In order to keep the remainder of this paper self-contained, preliminaries on reversible and quantum circuits are briefly reviewed in this section.

2.1 Reversible gates & circuits

A logic function \(f:\mathbb B ^n\rightarrow \mathbb B ^m\) over inputs \(X=\{x_1,\ldots , x_n\}\) is reversible if and only if

  • its number of inputs is equal to its number of outputs (i.e. \(n=m\)) and

  • it maps each input pattern to a unique output pattern.

Otherwise, the function is termed irreversible. In other words, a reversible function represents a bijection.

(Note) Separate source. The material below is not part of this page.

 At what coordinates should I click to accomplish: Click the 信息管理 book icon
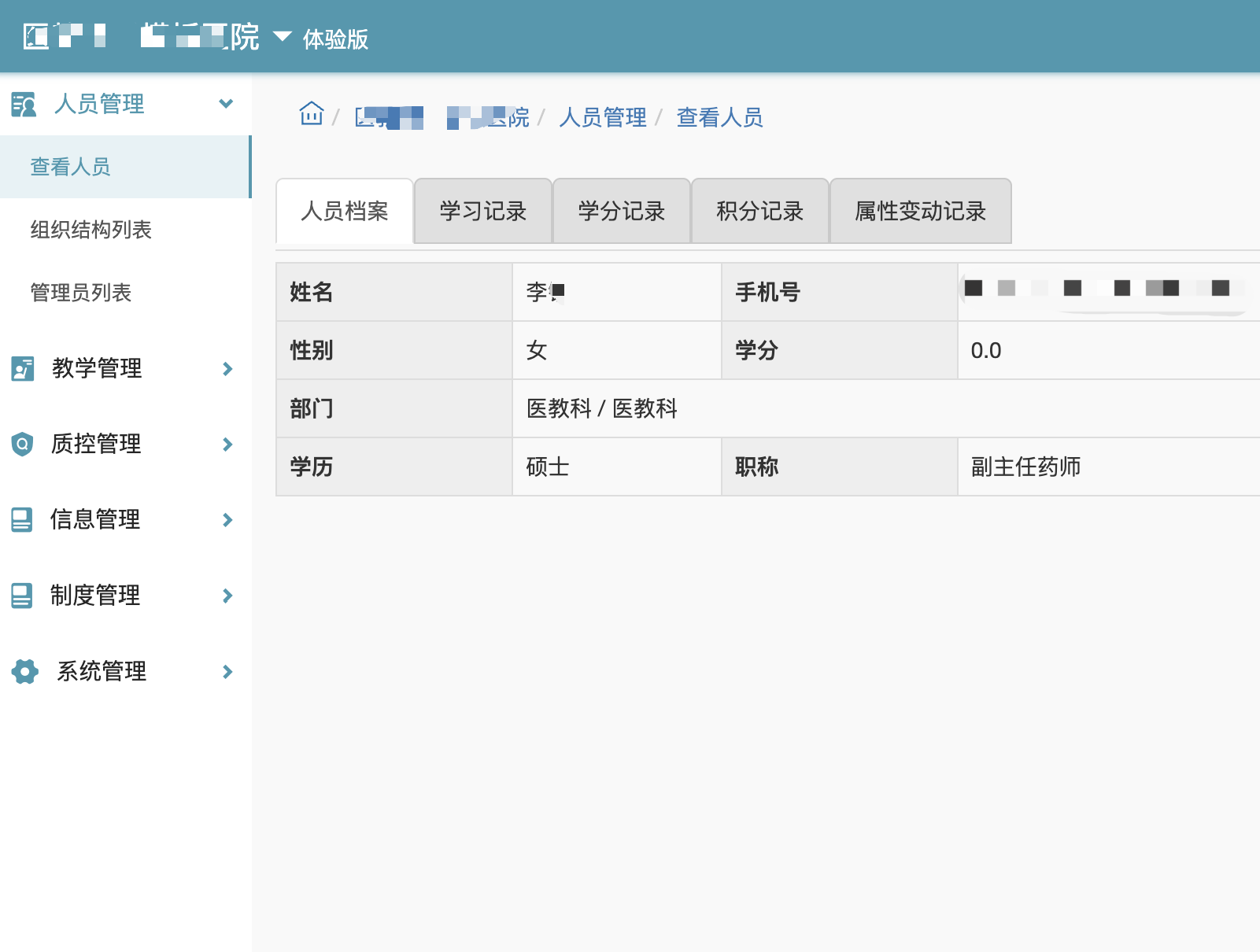tap(22, 520)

A reversible function can be realized by a circuit \(G=g_1g_2\dots g_d\) comprised of a cascade of reversible gates \(g_i\), where \(d\) is the number of gates. Fanouts and feedback are not directly allowed [25]. Several different reversible gates have been introduced including the Toffoli gate [36], the Fredkin gate [8], and the Peres gate [27]. In the following, we focus on Toffoli gates which are universal gates, i.e. all reversible functions can be realized by means of this gate type alone [36].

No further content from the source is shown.